WHAT THE TASK REQUIRES: Rewrite everything from the line containing "Uncheck the TotalPrice field checkbox" down to the line containing "pos(504,172)", replacing "text field" with "input box" and changing nothing else. Leave the pictures out.
### DATA SUPPLIED ###
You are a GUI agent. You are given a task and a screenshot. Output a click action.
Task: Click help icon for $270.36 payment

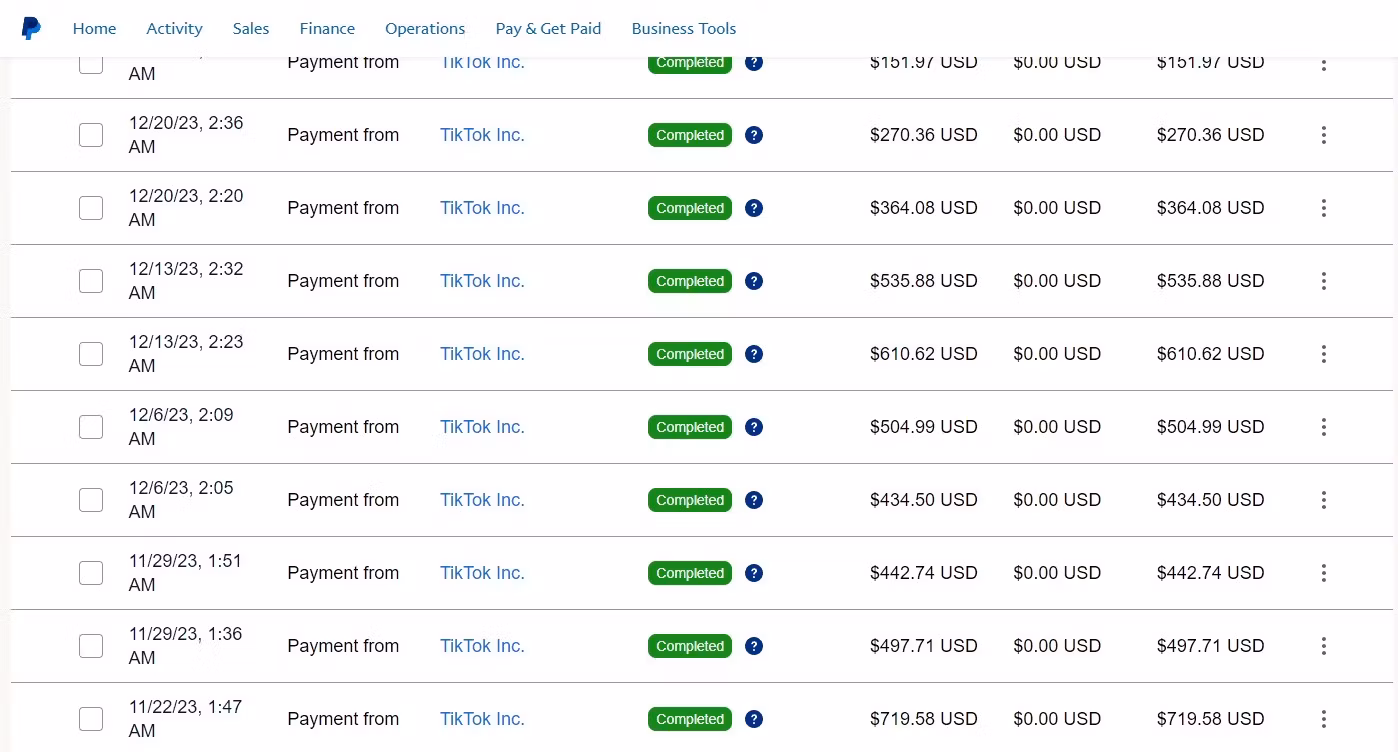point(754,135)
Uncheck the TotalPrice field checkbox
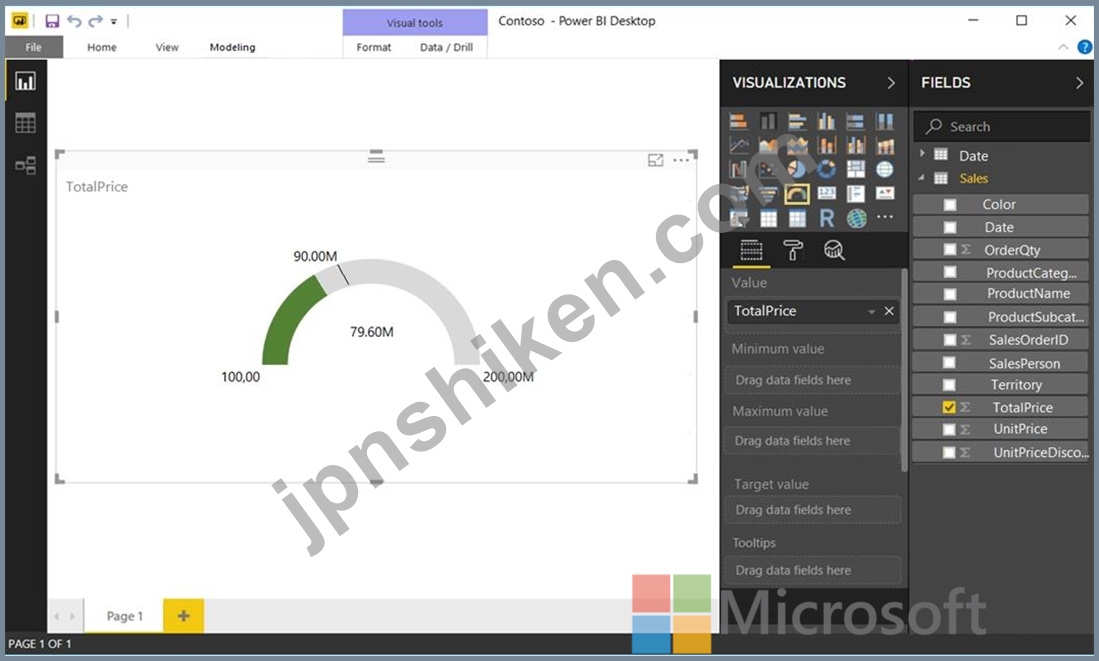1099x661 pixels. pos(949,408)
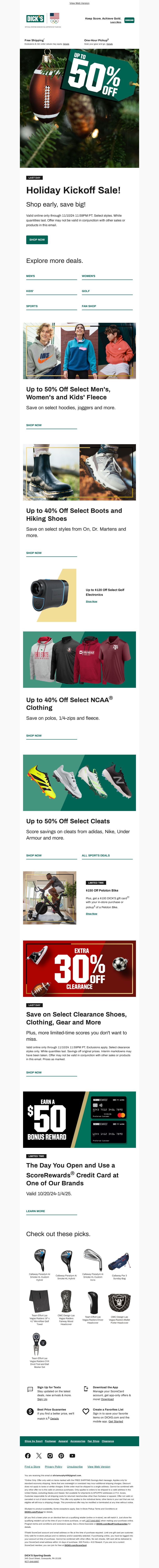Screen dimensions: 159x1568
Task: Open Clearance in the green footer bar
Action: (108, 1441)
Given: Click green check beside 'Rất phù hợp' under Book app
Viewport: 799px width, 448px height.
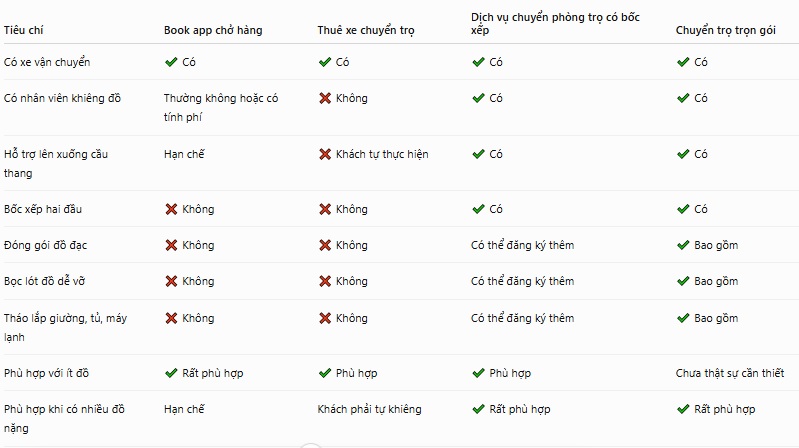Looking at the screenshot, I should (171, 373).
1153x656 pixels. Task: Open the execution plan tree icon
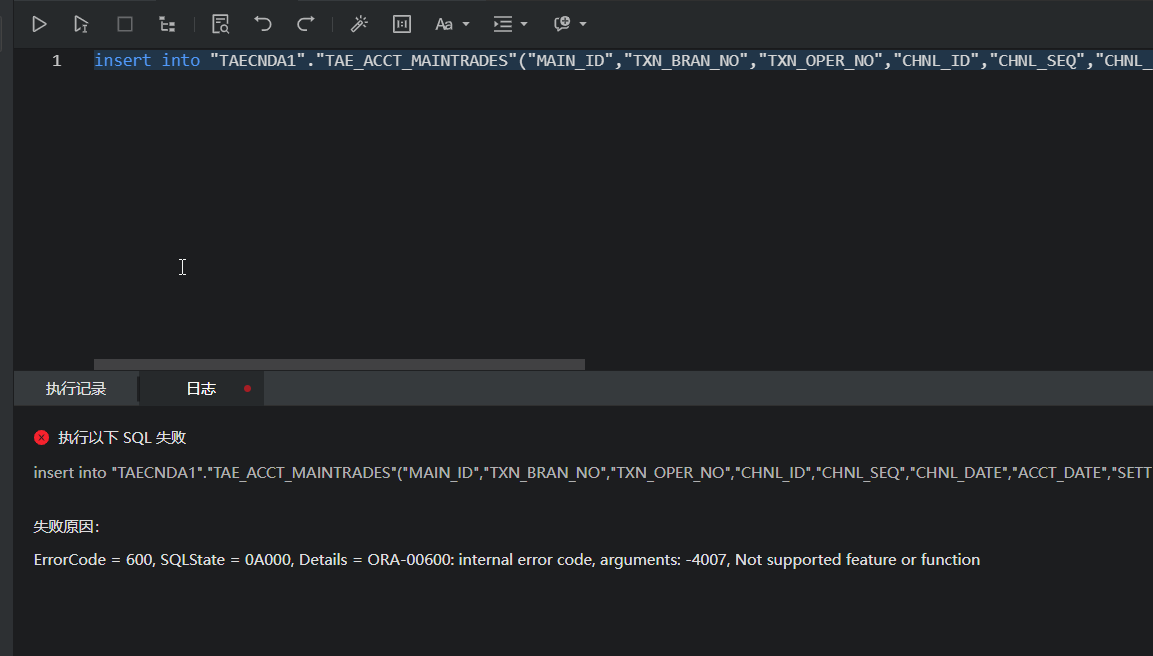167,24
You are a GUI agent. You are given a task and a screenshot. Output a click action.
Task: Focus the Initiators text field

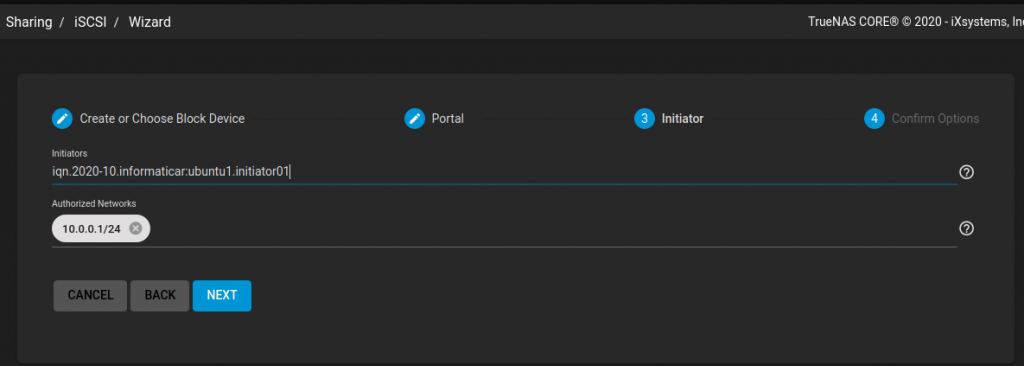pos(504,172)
###
### DATA SUPPLIED ###
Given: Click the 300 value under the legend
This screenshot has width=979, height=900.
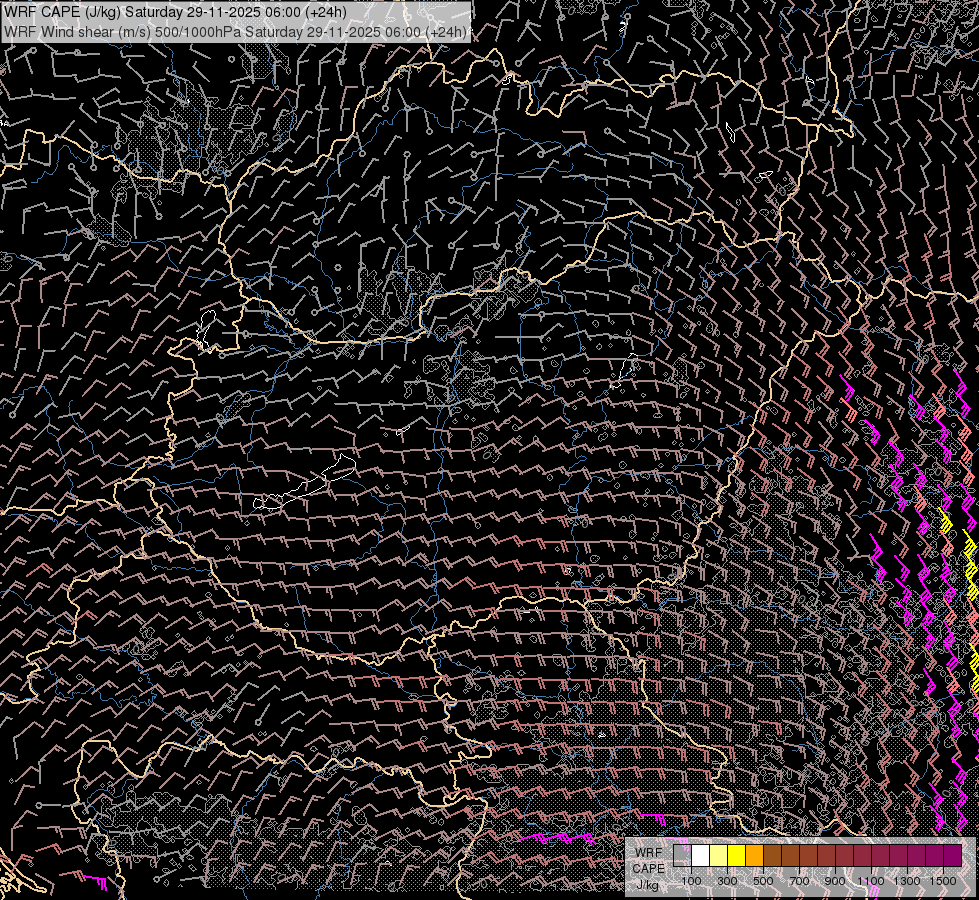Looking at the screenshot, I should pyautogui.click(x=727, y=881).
###
EXERCISE OUTPUT:
Uncheck the TotalPrice field checkbox
1099x661 pixels. pos(949,408)
Screen dimensions: 159x1568
Task: Open Clearance in the green footer bar
Action: (108, 1441)
Given: Click green check beside 'Rất phù hợp' under Book app
Viewport: 799px width, 448px height.
Looking at the screenshot, I should (171, 373).
1153x656 pixels. Task: Open the execution plan tree icon
167,24
You are a GUI agent. You are given a task and a screenshot. Output a click action.
Task: Focus the Initiators input box

pos(504,172)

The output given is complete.